Tom Woewiyu, Taylor's Defense Spokesman during their war years, explained to this writer one typical encounter with what he believes was a Taylor-ordered execution. During an interview in 1996, Woewiyu gave details of his escape from murder. He said at one point during the war, when he was returning from touring NPFL-held areas, he arrived at a checkpoint along the Gbarnga-Kakata road and noticed an unusual mood amongst the fighters manning the checkpoint. He said suddenly, he noticed that the fighters were in a shooting mood, and that the guns were aimed at his convoy. He was amazed because he was one of the rebel gurus, and therefore thought his presence meant authority. He soon found how wrong he was. In split seconds, convinced that he would be mutilated at any moment in a hail of bullets, Woewiyu said, he jumped into the near by bush with his fleeing bodyguards. As they dashed for the bush, explained the rebel spokesman now Senator, the fighters opened fire behind them, missing them by inches in the dark tropical night. He said the plot was to have him executed along with anyone with him to erase evidence. Woewiyu said, when he arrived in Gbarnga a shaken and disturbed man, he approach "Charlie", the name only, he emphasized, could call Taylor. Taylor laughed the attack off and promised to investigate. He said it was at this time that he (Woewiyu) got angry because he knew, and was convinced, that there was nothing to investigate. He demanded punishment for the rebels but his demand amounted to nothing. From that day onwards, Woewiyu explained, he was convinced he was a marked man. So when he heard that Sam Dokie, a comrade of close personal links, was killed, Woewiyu is reported to have cried, "Oh God! I am next"! Despite the personal ties between the late Dokie, his family and Woewiyu, the latter never attended Dokie's funeral, afraid, perhaps, of incurring Taylor's wrath.

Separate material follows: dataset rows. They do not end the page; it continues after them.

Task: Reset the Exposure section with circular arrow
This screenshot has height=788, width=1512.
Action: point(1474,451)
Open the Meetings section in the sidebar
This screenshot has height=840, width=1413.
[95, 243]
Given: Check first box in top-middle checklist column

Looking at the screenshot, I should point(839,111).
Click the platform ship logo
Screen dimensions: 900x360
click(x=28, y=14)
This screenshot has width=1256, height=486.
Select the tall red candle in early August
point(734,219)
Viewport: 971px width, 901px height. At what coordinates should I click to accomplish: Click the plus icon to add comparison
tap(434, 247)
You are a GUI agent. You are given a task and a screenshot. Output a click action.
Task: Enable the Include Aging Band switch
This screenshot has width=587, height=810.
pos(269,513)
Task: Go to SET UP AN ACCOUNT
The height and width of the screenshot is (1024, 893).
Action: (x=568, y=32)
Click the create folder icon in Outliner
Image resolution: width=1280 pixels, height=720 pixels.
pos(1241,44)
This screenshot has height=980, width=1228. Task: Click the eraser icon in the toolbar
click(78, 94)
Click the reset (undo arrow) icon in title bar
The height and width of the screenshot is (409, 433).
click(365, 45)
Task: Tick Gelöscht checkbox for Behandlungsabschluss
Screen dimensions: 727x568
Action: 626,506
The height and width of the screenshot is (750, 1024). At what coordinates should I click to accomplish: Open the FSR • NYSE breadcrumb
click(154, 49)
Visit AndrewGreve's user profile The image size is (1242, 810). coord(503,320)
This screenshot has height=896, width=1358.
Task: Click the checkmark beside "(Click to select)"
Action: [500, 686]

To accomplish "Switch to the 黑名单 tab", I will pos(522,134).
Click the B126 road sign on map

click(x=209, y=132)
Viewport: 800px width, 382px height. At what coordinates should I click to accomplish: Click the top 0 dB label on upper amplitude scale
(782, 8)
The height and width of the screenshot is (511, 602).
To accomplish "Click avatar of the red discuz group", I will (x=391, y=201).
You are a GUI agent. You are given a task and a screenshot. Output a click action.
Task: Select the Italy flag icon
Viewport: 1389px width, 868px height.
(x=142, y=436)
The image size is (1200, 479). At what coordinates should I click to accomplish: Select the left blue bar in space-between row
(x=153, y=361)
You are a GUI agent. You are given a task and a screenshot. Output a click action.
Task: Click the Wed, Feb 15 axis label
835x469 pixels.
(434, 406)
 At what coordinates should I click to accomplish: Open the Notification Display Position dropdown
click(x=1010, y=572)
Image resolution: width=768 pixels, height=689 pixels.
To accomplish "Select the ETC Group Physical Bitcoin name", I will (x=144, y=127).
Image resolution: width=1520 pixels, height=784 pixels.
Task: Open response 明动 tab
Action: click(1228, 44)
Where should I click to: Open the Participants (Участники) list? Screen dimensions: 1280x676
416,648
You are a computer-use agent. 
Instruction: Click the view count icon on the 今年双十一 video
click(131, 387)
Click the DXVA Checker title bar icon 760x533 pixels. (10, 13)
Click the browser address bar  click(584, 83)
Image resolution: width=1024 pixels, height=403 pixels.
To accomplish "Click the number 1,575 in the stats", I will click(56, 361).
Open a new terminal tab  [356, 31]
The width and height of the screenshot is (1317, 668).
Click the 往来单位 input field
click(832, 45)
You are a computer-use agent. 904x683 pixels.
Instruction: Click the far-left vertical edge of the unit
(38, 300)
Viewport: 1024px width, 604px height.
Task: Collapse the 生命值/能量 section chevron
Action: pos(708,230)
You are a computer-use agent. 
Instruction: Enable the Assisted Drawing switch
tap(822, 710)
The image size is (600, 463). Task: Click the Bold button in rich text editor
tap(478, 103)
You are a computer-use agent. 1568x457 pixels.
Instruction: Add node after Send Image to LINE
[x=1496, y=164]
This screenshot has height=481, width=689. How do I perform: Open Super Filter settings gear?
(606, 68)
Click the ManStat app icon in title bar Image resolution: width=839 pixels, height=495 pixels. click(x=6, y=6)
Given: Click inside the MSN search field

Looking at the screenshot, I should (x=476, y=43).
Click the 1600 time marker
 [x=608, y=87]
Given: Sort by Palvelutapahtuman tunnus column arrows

But Woewiyu's second encounter with ordered execution allegedly emanating from Taylor was in 1996, during the Taylor-Kromah Monrovia Terror when 3000 persons were killed and the most remaining parts of Monrovia burnt down. Woewiyu, J. Lavali Supuwood, and Sam Dokie were hiding at Dokie's Mamba Point home when the fighting broke out. Fortunately, both the late Dokie and Woewiyu explained as we sailed on the pirate Nigerian ship The Bulk Challenge to flee from the terror, they had access to a telephone. So they called the ECOMOG Commander, then a good friend, for a rescue from advancing NPFL fighters with orders to execute all NPFL's enemies, among them the triumvirate of Dokie, Supuwood and Woewiyu who had defected to form their own rebel movement. A few minutes after they were bundled into a Guinean ECOMOG military truck and hidden under plastic bags bound for ECOMOG base, the three comrades heard that their hiding place was in flames, attacked with mortars and machine gunfire. The plan was to burn them alive.

For Supuwood, his ordeal began behind NPFL lines, and at one point, he was ordered publicly flogged to have him humbled. Flogging of lieutenants as a form of humiliation, and to emphasize the point that Taylor was the Alpha and Omega, became prominent in the rebel movement.

What is evident in these developments is the extent of ordered elimination of lieutenants within the rebel movement now a government. Inside NPFL sources reveal that as a way of monitoring the movements or thoughts of his key disciples, Taylor ensured that their wives became his mistresses. Through this, he could monitor how his men thought and behaved. This cult of depravity showed the extent of the warlord's influence over the minds of the men that followed him. It was, as now, a cult in which men had no minds but only blind followers. Those who rebelled simply died or were lucky to escape.

We may never, ever know what killed Dogolea, although we are convinced he was poisoned. As NPFL party chief Cyril Allen correctly says, "They will make noise and the noise will die down". Soon, like Dokie, Dogolea will be a forgotten case. The noise will die down and we will see life in Taylor's Liberia as normal, that is, until the next victim. God help us!